PATTERN Cited by 1 source

Embedded OPA in proxy¶

Problem¶

You want policy-based authorization enforcement on every HTTP request, at scale. The canonical OPA deployment is either "OPA-as-sidecar" (one OPA container next to every app pod) or "OPA-as-service" (a central OPA cluster behind a gRPC/HTTP ext-authz call from the proxy). Both shapes add a network hop, inflate deployment count by N (applications), and force every app team to inherit OPA operational responsibility.

Solution¶

Embed OPA as a library inside the ingress proxy process itself. The policy engine, bundle loader, decision cache, and status / decision-log streams all share the proxy's address space. No sidecars. No extra deployments. No network hop on the hot path.

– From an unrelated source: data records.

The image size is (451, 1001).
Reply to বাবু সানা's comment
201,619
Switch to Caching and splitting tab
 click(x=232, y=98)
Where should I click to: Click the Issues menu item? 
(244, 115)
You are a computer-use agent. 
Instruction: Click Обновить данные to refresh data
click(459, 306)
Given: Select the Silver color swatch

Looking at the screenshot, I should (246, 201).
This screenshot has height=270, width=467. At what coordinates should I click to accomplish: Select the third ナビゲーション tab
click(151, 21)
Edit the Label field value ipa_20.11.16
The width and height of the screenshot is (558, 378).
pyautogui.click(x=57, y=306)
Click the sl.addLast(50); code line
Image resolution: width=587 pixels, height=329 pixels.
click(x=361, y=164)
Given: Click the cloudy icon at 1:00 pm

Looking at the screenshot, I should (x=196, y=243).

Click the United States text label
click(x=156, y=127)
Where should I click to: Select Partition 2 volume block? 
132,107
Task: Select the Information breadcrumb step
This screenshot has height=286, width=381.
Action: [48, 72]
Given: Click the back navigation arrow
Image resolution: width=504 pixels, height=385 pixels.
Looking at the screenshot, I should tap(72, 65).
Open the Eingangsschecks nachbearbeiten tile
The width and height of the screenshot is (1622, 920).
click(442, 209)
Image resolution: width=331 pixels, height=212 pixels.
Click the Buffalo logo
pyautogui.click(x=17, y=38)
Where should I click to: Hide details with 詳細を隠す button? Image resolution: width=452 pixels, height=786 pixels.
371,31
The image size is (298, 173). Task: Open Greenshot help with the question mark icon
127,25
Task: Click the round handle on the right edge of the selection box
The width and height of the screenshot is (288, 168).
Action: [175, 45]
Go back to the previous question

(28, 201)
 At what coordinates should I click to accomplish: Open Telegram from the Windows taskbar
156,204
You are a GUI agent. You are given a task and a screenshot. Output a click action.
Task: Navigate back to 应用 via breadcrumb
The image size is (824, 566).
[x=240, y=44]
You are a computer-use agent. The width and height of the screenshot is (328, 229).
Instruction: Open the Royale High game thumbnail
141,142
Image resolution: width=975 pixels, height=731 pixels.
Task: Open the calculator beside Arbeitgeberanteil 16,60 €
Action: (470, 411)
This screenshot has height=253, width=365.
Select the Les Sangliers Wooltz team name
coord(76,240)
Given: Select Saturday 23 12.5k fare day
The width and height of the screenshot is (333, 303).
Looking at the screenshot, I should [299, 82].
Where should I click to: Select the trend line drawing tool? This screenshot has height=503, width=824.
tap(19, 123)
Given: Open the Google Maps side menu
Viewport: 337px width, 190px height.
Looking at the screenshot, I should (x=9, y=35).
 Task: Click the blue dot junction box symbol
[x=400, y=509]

Authorization becomes a filter in the proxy's filter chain.

Shape¶

One process per proxy replica hosts OPA as a Go (or equivalent) library.
The proxy exposes a filter primitive (opaAuthorizeRequest(…) in Skipper terms; could be an ext-authz-aligned filter elsewhere) that routes may reference.
The filter takes an application / bundle identifier; the proxy spawns one virtual OPA instance per unique identifier seen across its routes.
Per-instance state: policy bundle, labels, decision cache, per-instance status / decision-log streams.
Bundle source is external (object storage, bundle server); the embedded OPA polls on interval.
Observability: each decision emits a span; control-plane round-trips (bundle fetch, status, decision log) emit their own spans.

Why this shape works¶

Zero-hop latency. The ingress already parses the request; a library call into the in-process engine is cheaper than an ext-authz gRPC.
No per-app deployment tax. Previously N apps implied N OPA sidecars / deployments. Embedding collapses to one OPA runtime per proxy replica, with virtual instances multiplexing tenants.
Shared lifecycle. The proxy's hot-reload, graceful drain, fleet-wide config propagation all automatically cover OPA.

Trade-offs¶

OOM + CPU fate shared with the proxy. Any OPA OOM is a proxy OOM. Mitigated by patterns/bounded-telemetry-data-structures-for-policy-engine: bound bundle size, bound request-body parsing, bound decision / status buffers.
Blast radius coupled. A policy-evaluation bug that escalates is a data-plane incident, not a sidecar incident. Recovery is via proxy rollback.
Less hardware-level isolation between tenants. The same proxy process hosts all virtual instances; a memory-exhaustion policy bug in one application can pressure the shared process. Policy- size caps partially address this.
Language coupling. The proxy and OPA must share a language / runtime that admits embedding (Go for Skipper + OPA — natural fit).

Seen in¶

sources/2024-12-05-zalando-open-policy-agent-in-skipper-ingress — Zalando's canonical embedding inside Skipper: "Embedding OPA directly within Skipper as a library ensures minimal latency in policy enforcement by keeping policy decisions local to the ingress data plane. It also is cost efficient compared to running an OPA deployment per application or as sidecars." Paired with patterns/virtual-policy-instance-per-application for multi- tenancy, patterns/s3-as-policy-bundle-source-for-availability for control-plane failure tolerance, and patterns/bounded-telemetry-data-structures-for-policy-engine for OOM control.